Haitian authorities have not been forthcoming with information about who might have been behind the killing, suggesting that media reports implicating current officials had struck a nerve in the government.
In Colombia, Gen. Jorge Luis Vargas, the head of that country’s national police force, told reporters that he had no information suggesting Joseph had any role in the plot.
Charles also said the head of Moïse’s security detail, Dimitri Hérard, had been removed from his post and placed in isolated detention after officials interrogated him. Police had announced his detention in recent days. Charles said authorities will meet with him a third time before deciding the next steps.
Hérard has not officially been named as a suspect in the investigation, but many Haitians have questioned how attackers could have invaded the president’s house and killed him with no injuries among those assigned to protect him.
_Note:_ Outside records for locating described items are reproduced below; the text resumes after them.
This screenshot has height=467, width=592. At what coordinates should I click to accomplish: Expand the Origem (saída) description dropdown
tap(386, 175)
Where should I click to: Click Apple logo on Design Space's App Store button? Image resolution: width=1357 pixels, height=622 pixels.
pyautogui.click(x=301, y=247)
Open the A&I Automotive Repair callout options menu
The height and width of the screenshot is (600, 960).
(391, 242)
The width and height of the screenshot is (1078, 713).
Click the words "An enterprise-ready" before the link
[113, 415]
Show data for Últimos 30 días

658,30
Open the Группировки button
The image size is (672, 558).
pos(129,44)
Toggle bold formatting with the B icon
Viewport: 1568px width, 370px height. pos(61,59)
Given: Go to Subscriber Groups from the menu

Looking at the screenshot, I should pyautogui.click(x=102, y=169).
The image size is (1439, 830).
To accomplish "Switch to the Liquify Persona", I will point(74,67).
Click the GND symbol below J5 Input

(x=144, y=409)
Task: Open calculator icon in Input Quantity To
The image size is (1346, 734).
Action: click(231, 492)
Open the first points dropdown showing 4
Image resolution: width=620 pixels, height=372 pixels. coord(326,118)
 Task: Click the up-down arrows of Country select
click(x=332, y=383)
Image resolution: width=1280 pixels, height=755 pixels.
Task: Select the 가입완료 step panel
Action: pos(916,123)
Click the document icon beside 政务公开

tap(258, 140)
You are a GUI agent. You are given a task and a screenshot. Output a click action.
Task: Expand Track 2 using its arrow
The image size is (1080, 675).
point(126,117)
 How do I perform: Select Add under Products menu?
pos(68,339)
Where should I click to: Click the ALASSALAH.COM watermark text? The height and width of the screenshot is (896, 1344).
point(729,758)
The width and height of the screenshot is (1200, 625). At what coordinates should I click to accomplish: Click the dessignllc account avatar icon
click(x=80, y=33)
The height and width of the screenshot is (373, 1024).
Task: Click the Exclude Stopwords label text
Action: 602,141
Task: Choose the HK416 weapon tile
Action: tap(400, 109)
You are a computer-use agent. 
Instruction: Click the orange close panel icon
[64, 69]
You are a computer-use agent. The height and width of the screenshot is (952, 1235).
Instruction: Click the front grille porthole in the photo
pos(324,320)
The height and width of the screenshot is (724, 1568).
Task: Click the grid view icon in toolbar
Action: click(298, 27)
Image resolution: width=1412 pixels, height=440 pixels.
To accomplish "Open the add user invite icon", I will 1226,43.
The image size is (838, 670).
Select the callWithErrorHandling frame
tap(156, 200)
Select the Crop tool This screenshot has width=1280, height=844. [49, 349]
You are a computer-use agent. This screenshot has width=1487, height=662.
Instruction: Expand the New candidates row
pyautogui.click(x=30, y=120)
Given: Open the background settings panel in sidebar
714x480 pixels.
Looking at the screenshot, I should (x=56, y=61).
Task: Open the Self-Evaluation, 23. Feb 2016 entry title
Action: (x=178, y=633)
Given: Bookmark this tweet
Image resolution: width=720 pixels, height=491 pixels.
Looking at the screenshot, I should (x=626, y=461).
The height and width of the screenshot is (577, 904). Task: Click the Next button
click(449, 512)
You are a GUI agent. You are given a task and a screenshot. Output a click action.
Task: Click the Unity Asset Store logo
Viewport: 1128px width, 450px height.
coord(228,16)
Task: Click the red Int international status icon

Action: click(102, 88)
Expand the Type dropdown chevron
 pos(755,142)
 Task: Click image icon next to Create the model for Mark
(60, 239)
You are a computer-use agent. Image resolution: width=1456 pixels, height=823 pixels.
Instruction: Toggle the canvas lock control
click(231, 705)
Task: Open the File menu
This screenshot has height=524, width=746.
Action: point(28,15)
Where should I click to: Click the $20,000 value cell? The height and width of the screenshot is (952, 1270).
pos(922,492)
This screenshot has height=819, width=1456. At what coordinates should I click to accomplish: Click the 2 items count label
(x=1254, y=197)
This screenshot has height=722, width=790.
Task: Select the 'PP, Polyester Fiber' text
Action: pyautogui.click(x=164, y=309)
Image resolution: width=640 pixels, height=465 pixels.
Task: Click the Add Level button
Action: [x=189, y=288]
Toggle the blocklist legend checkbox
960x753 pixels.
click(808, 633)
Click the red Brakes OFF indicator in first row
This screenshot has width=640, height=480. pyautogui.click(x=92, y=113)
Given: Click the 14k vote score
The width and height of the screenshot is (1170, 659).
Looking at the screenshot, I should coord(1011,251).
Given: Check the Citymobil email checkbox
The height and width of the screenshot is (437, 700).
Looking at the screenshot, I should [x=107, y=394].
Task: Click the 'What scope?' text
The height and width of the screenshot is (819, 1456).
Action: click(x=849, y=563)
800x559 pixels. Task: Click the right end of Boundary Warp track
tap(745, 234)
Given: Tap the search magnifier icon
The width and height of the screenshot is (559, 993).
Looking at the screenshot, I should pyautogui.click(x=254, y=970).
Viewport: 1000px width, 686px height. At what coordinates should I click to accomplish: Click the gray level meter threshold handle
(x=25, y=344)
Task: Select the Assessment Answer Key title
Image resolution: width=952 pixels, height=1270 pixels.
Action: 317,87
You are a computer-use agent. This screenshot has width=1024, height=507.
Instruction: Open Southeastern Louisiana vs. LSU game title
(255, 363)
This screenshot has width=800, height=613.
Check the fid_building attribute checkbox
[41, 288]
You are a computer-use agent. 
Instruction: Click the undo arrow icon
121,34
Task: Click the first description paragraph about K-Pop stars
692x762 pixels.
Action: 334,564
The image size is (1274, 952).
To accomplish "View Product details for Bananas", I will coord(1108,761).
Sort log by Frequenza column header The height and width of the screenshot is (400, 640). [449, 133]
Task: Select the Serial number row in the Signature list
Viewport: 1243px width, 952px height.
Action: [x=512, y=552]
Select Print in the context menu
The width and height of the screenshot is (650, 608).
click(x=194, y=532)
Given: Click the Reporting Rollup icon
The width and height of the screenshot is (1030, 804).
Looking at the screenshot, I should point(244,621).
The news conference was held a day after the Colombian TV station aired a report it said was based on information from FBI sources and Haitian authorities and telephone calls, pictures and testimony from those accused of participating in the plot. “I’m issuing a formal denial to these allegations,” Charles said, calling them “a lie.”
Joseph, the interim prime minister, was about to be replaced when the assassination occurred. Moïse had named him to the post in April.
Two days before the assassination, Moïse announced that he had chosen a new prime minister, neurosurgeon Ariel Henry. But the new prime minister had not yet been sworn into office as of July 7.